**EXERCISE OBJECTIVE**
For every entry, output the exact wording.

[[ DATA PROVIDED open ]]

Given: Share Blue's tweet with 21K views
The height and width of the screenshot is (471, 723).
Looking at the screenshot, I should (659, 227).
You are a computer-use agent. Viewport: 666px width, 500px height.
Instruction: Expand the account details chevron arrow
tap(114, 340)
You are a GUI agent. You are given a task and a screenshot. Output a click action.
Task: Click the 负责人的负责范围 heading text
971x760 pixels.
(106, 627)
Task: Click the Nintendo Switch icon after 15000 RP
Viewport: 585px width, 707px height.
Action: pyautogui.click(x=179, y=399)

[[ DATA PROVIDED closed ]]

**SOLUTION TO THIS EXERCISE**
Given: Share Blue's tweet with 21K views
The height and width of the screenshot is (471, 723).
Looking at the screenshot, I should (659, 227).
You are a computer-use agent. Viewport: 666px width, 500px height.
Instruction: Expand the account details chevron arrow
tap(114, 340)
You are a GUI agent. You are given a task and a screenshot. Output a click action.
Task: Click the 负责人的负责范围 heading text
971x760 pixels.
(106, 627)
Task: Click the Nintendo Switch icon after 15000 RP
Viewport: 585px width, 707px height.
Action: pyautogui.click(x=179, y=399)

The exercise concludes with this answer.